If we are seriously unable to interest good people into public office, we must ask why other countries can do it and we cannot. Is it just money, or the fact that we have not invested in creating a culture of high public-spiritedness?

In some countries, there are young people aspire to hold public office. SM Goh had previously said that we could not expect to behave like people in other countries because we are a young nation and people still see things in material terms. How sad. After 41 years of nationhood, national service and national day parades, what do we teach our children? Do we judge a person’s worth by his salary? If so, we have wasted millions of tax dollars on these nation-building efforts, which have truly been in vain!

Public service must remain a noble undertaking for which people are prepared to make sacrifices in exchange for the benevolent power to improve the lives of others. If we corrupt this by money, we can be efficient but never a country of high ideals. As such, I cannot agree with the Members who see political office as yet another career choice. It must be more than a job, and the holder must be able to think of others besides himself.

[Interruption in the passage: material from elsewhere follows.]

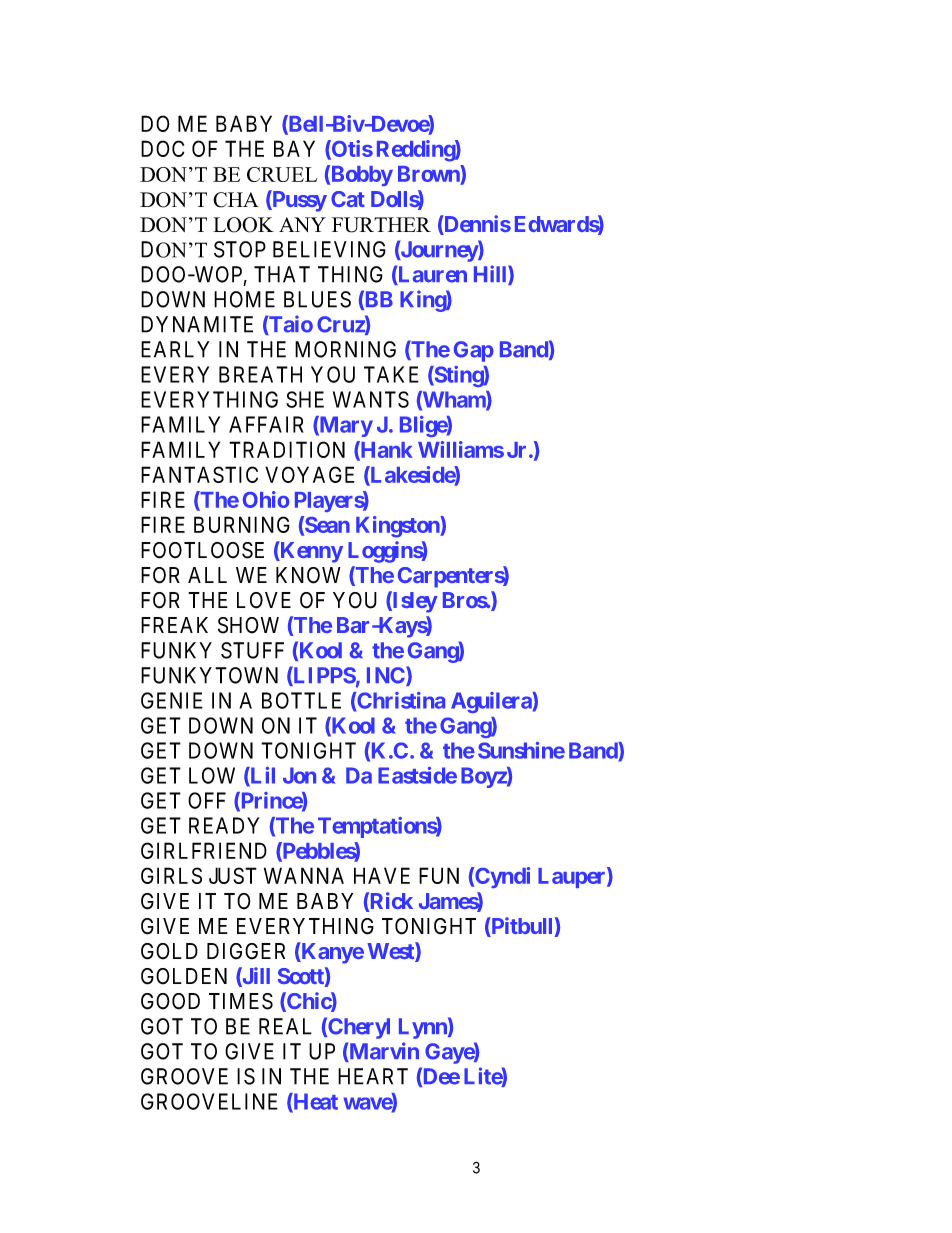 The width and height of the screenshot is (952, 1233). I want to click on Jon, so click(299, 775).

And it does not matter what transparency the government has claimed in this attempt to justify the pay hike.”


Singaporeans perhaps don’t feel like they’re contributing very much at all, apart from economically, under “mercenaries at the helm”. It’s all very “transactional”. Most Singaporean NSFs and NSmen, I imagine, feel more affinity towards one another than towards the SAF at large- I have no real evidence to prove this, but it does usually feel that way. Those relationships are still real and they still do count towards building a sense of belonging.

What was Singapore like before we had a mercenary culture? Before we had a mercenary culture, my grandparents tell me, we had kampung spirit. I hope we are able to bring some of that back, because it would make living in Singapore a lot more bearable.

Personally, I would like to explore the concept that a sense of belonging is derived from a sense of contribution. (As JFK  famously said, “Ask not what your country can do for you, but what you can do for your country.”) When I say country, I don’t mean to say government. I mean to say, what can we do for each other, independent of the government, to make Singapore a better place to live in, for one another? I still intuitively feel that we have to encourage and support the arts, sports- there is something about that that reminds me of Broken Windows Theory.

Essentially it seems that the best thing that we can do to re-create a sense of belonging for Singaporeans is to create conditions where we feel that we are somehow involved, that we’re contributing to something greater than ourselves. I instinctively want to talk about encouraging the arts.

“weak local arts scene. You had anti-bush artists during bush’s reign, who weren’t afraid of speaking out. Here artists of any kind have a kind of castrated aura about them. And with a weak local arts scene you can’t build a locally flavored pop culture that is the catalyst (not the main ingredient, though) to the construction of a strong sense of identity.”

“An arts scene (and a sports scene, too!) gives people something to be a part of, something to contribute to, to witness and to be engaged by- it’s kind of like a larger family, a larger coffeeshop, a larger entity/organism.”

What can we do? That’s the most important question, now.  Complaining doesn’t help. What are your suggestions? Let’s get cracking!